Renewable energy sources account for 48.4% of Brazil’s energy mix. By way of comparison, renewable sources represent only 19.7% of the European Union’s energy mix, 11% of that of OECD countries, and 13.8% worldwide.
Brazil, however, still has a long way to go before it reaches socioeconomic standards that are comparable to those of developed countries, in particular in relation to per capita energy consumption, which is expected to increase by 2030.
The challenge will be to keep up with the current share of renewable energies, mainly due to extreme weather events that should affect the water reservoirs used for hydro generation.
Although the Brazilian industrial sector accounts for approximately 21% of the country’s GDP, the 4th National Communication of Brazil to the United Nations Framework Convention shows that it is only responsible for 6.4% of Brazil’s greenhouse gas (GHG) emissions (disaggregated from the energy mix).

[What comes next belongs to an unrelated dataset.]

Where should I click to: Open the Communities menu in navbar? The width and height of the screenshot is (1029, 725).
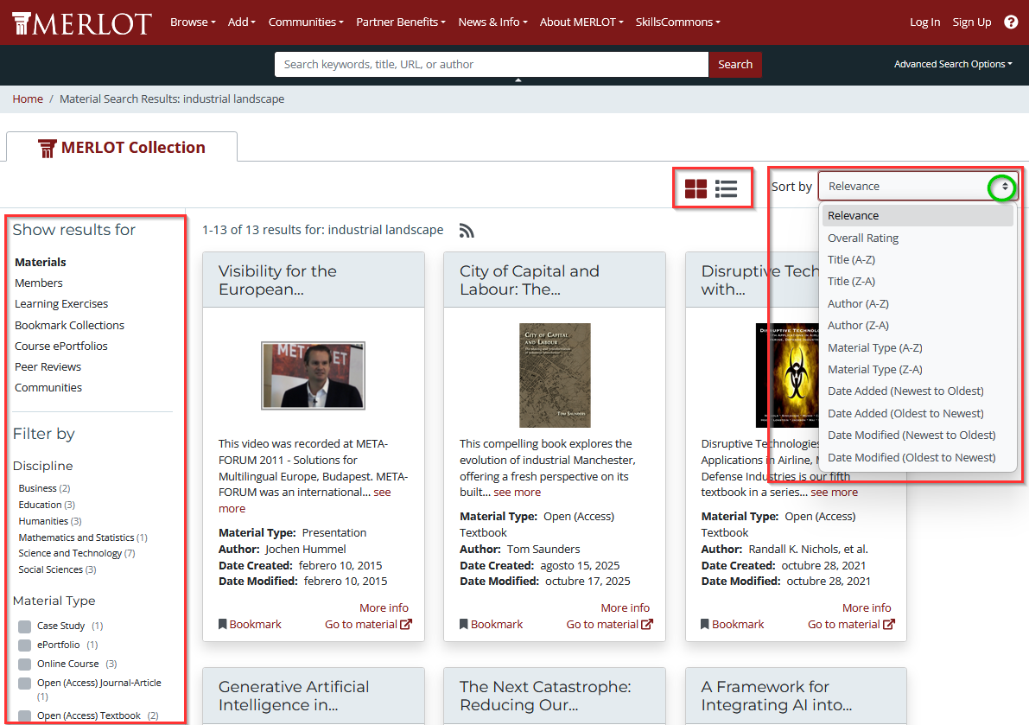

In this regard, the low intensity of GHG emissions from energy use in the industrial sector deserves special notice. Brazil had an emission intensity of 139.93 tons of CO2 per million US$ of GDP, while France, Argentina and the USA reported 145.85, 246.12 and 374.88 tons, respectively.
And, within the BRICS countries, the Brazilian edge is even more pronounced, as the average emission intensity of the countries in this group is 476.39 tons, while for Russia and China it stands at 590.72 and 638.64 tons, respectively.
This and other comparisons are included in a CNI publication based on data from the World Resources Institute (WRI) 2010.
Under the Paris Agreement, Brazil proposed a 37% reduction in its GHG emissions by 2025 and an indicative contribution of 43%, in addition to additional actions related to renewable energy and energy efficiency. The following actions are also expected:
achieving an estimated share of 45% of renewable energies in the energy mix by 2030 through increased use of wind, biomass, solar and biofuels;
expanding the consumption of biofuels so that the share of sustainable bioenergy in the energy mix approaches 18% by 2030;
supporting new standards of clean technologies and bolstering actions related to energy efficiency and low carbon infrastructure in the industrial sector.
According to the Emissions Gap Report, among the G20 countries, only Brazil and two other countries are on track to meet their goals.
Thus, despite presenting numerous challenges, this scenario provides a lever of opportunities for new energy solutions with a view to enhancing industrial competitiveness and expanding the economy.
To this end, it is important that the public policies to be developed support a positive and structuring agenda by seeking to reconcile the principles of environmental integrity with the cost-effectiveness of the actions to be adopted. The objective is to ensure the sectors realize their potential, output and employment are boosted and efficiency is expanded.